Des scientifiques de laboratoires du CNRS Terre & Univers et de l’Autorité de Sûreté Nucléaire et de Radioprotection (ASNR), viennent de montrer que le séisme du Teil, un des derniers séismes importants en France, a été en grande partie contrôlé par la nature des roches dans lesquelles il s’est produit. L’étude utilise des données d'Epos-France. Elle a été publiée dans la revue Journal of Geophysical Research – Solid Earth de l’American Geophysical Union.
Le 11 novembre 2019, la ville du Teil (Ardèche) et les communes alentour étaient frappées par un séisme de magnitude Mw 4.9. Si ce séisme n’a pas fait de victimes, il a occasionné des dégâts importants sur des centaines de bâtiments. Le séisme du Teil représente un évènement exceptionnel en France car il s’est produit à très faible profondeur, environ 1 km, ce qui est extrêmement rare, la plupart des séismes étant plus profond que 5 km. Ce séisme est le résultat de la rupture jusqu’en surface et sur une longueur de 4,5 km de la faille de la Rouvière. C’est la première fois en France qu’une rupture de surface co-sismique est observée de façon aussi évidente. Du fait de la faible profondeur du séisme, les scientifiques n’ont pas pu reconstituer avec une précision exceptionnelle les relations directes entre les propriétés des couches géologiques, la propagation de la rupture le long de la faille et la localisation des répliques.
Un fort glissement de la partie la plus superficielle de la faille
En analysant conjointement les enregistrements des ondes sismiques produites par le séisme, et les mesures satellitaires de déplacement de la surface du sol avant et après le séisme, les scientifiques ont estimé précisément la répartition du glissement sur la faille de la Rouvière. Les résultats montrent que le glissement sur la faille s’est essentiellement opéré entre la surface et 1 km de profondeur, avec une valeur maximum d’environ 30 cm, dans la partie la plus superficielle (0-500 m de profondeur).
Un séisme avec très peu de répliques
Une autre singularité mise en évidence par cette étude est le faible nombre de répliques produites par le séisme principal. En effet, seule une centaine de répliques, dont la magnitude maximum est 2.5, a été détectée. En comparaison, des séismes de magnitude équivalente à celui du Teil produisent en général 10 à 100 fois plus de répliques.
Une sismicité contrôlée par la nature des couches géologiques
L’étude met également en évidence deux observations majeures sur le contrôle géologique des ruptures sismiques. (i) Entre le foyer du séisme et la surface, la rupture du séisme principal s’est propagée à travers deux couches géologiques aux propriétés physiques très différentes.
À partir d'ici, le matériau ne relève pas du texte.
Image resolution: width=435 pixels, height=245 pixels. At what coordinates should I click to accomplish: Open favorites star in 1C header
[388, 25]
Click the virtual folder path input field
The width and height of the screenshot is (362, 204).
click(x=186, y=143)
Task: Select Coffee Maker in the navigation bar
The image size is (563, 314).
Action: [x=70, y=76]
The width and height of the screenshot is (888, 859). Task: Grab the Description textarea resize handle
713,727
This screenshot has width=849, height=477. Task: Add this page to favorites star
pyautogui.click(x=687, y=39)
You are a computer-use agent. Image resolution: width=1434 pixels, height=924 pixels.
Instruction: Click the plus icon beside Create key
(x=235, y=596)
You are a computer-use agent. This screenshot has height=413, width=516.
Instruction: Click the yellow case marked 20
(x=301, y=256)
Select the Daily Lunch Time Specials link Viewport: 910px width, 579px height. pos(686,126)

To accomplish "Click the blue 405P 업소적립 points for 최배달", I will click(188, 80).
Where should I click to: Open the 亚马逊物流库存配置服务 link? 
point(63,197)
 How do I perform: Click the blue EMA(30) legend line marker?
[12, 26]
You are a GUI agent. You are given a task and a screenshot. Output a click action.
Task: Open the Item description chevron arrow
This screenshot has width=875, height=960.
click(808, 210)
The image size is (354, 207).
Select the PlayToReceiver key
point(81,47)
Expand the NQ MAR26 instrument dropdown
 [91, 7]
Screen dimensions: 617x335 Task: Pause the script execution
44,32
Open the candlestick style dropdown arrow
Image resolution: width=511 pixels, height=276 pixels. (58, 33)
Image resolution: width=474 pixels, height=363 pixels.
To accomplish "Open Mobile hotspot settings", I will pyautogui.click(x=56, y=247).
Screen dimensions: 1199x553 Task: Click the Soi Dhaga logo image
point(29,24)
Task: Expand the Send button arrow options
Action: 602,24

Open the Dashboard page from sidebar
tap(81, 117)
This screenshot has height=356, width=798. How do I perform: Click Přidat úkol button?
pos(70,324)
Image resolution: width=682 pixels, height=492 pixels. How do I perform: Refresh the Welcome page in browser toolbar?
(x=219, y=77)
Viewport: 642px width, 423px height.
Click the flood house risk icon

A 1 km de profondeur, la rupture s’est initiée dans des roches de résistance moyenne (calcaire marneux) qui peuvent rompre sans avoir à accumuler beaucoup de contraintes tectoniques, ce qui explique que sur cette partie profonde de la faille on observe un glissement de faible ampleur (une dizaine de centimètres). La rupture s’est ensuite propagée vers la surface dans des calcaires massifs, beaucoup plus résistants et capables d’accumuler un fort taux de contraintes avant de casser. Il en résulte le plus fort glissement observé, de l’ordre de 30 cm, entre environ 500 m de profondeur et la surface. (ii) Les répliques quant à elles, sont principalement localisés dans une épaisse couche de marnes qui sont pourtant des roches peu résistantes et donc peu susceptibles d’accumuler suffisamment de contraintes tectoniques pour initier des séismes. Nous proposons que la centaine de répliques détectées à la suite du séisme du Teil ont été produites par des ruptures dans les bancs calcaires intercalés dans les marnes.
Une telle analyse permet de comprendre les relations mécaniques entre les caractéristiques des couches géologiques fracturées et l'étendue du glissement sur le plan de faille qui contrôle la magnitude du séisme. Les relations mises en évidence dans cette étude sont-elles généralisables aux séismes plus profonds et de plus fortes magnitudes ou le séisme du Teil est-il une exception du fait de sa très faible profondeur ?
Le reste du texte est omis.